The technology is modular. This means that is works like Lego bricks so it can be picked apart and reassembled in many different ways. That allows the evolution of the project, so similar to a theatre production, I do rehearsals to learn more about how I want the lego bricks to be put together. The final result is some kind of machine that interacts with the human outside.
The machine is built out of four types of Lego bricks.
(1) Physical input bricks that collect information from the human world – like vibrations in objects, sounds and voices, and movement in space.
(2) Physical output bricks give the machine life in the human world – like instruments, sounds, notes, pictures, light effects, and much more.
(3) Digital input bricks that allow the machine to use already created digital material – like a sound file, or a manuscript, and a picture.
(4) Logical bricks that teach the machine how to connect all other bricks.
A very simple example
A camera records movement in a space (a physical input brick). The amount of movement is calculated (a logical brick) and compared to the history of movement (another logical brick). A note is picked from a pre-selected scale (a digital input brick) based development of the movement. Increasing movement equals higher and shorter notes. Decreasing movement equals lower and longer notes. The note selected note is sent to a digital instrument to create a sound (yet another digital input brick), and the sound is sent to a sound card connected to speakers (a physical output brick).
The experience outside is an interactive space that generates music based on movement.
A very complicated example
The most complicated machine that I’ve built so far in a very simplified way. Four vibration microphones mount on platforms (physical input) that detects any movement on the platform. The vibrations are translated into notes, that are looped into an echo (logical bricks). The notes are connected to noise generators (digital input) and eventually speakers (physical output). At the same time a digital manuscript is running, it plays a piece of Chopin music over and over, and randomly picks pre-recorded poetic lines that form a poem (lots of digital input and some logical bricks). A timer is triggered by the vibrations and once active the digital manuscript is blocked (another set of logical bricks). The timer is also controlling the lights, so vibrations equal hard lights, and poetic voices and Chopin equals soft lights (the lights are physical output bricks, and they are controlled by more logical bricks). There is a camera mounted in ceiling records movement, to detect small and soft movements (mostly hands and fingers), and they are connected other notes, scales, and instruments. Finally, there are three big sheets of metal that also has vibration detectors, and change their metallic sound into angelic voices. And also this is yet another load of bricks. And on it goes. Altogether over a hundred bricks.
The experience outside is a room that punishes movement with noise and hard light and rewards stillness with Chopin and poetry in soft light.
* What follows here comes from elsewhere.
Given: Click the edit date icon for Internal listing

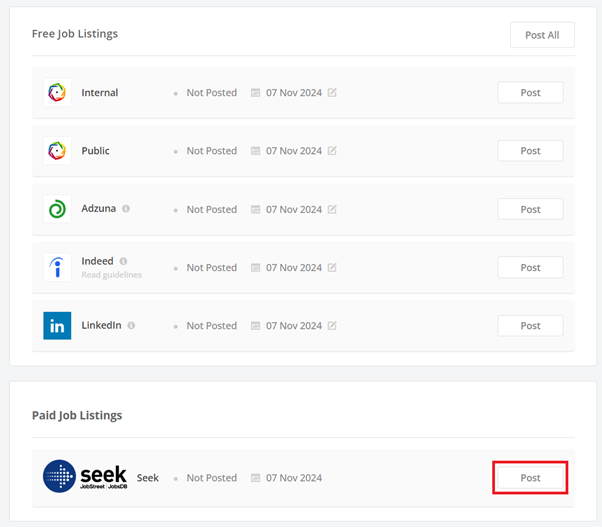Looking at the screenshot, I should (x=332, y=93).
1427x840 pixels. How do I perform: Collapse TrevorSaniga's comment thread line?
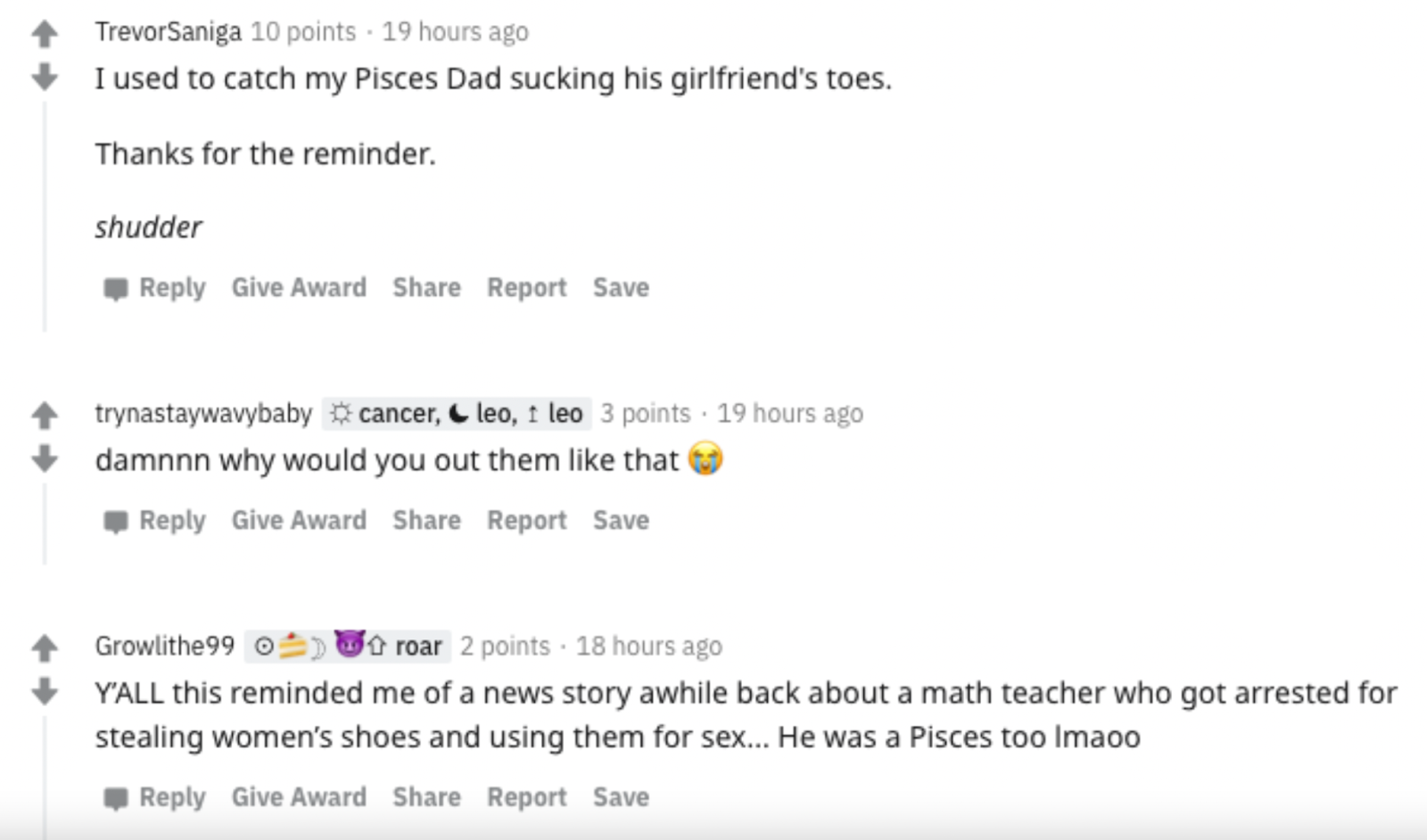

While it allows small movements and vibrations to generate soft and soothing music.
To build such a complicated machine, I have a digital workbench that allows be to easily connect the bricks together, to build new bricks, and to save my progress, and restore it later. Building the complicated example above took maybe ten rehearsals over two-three months of time. The workbench runs on a simple laptop, and requires a lot of technical skills to operate. It is built to be fast and flexible, rather then intuitive.
Physical input bricks
Here is what the machine has been interacting with so far.
(1) Cameras tracking movement, objects, and body heat.
(2) Vibration microphones tracking any vibrations in objects, like floors, furniture, and abstract items.
(3) Normal microphones tracking the sound and silence.
(4) Heartbeat monitors tracking one or many hearts.
Physical output bricks
(1) Analog sound and music generated inside the machine.
(2) MIDI notes and commands connected to instruments.
(3) DMX controlling stage lights.
(4) Video projections.
Digital and logical bricks
There are too many to list them here, because I built them when I need them, or integrate with existing software. The main technologies I use are.
(1) Python to build my own bricks. You can find some of them on GitHub.
(2) JACK Audio Connection Kit to send and receive audio and MIDI.
How stable is it?
As an old computer nerd and expert on redundancy and availability in telecommunication systems, this is a fundamental question for me. Also as a poor theatre student I also try to get away as cheap as possible.
My biggest and most complicated machine so far ran for three hours with an average of six people interacting with it. Digitally it translates to a couple of hundred MIDI messages per second, and 20 channel sound card and a cheap laptop running at 60% CPU at max.
So it’s good enough to experiment with, but probably far from my old life with teleco-grade availability (99.9999%) that equals 3 minutes downtime per year.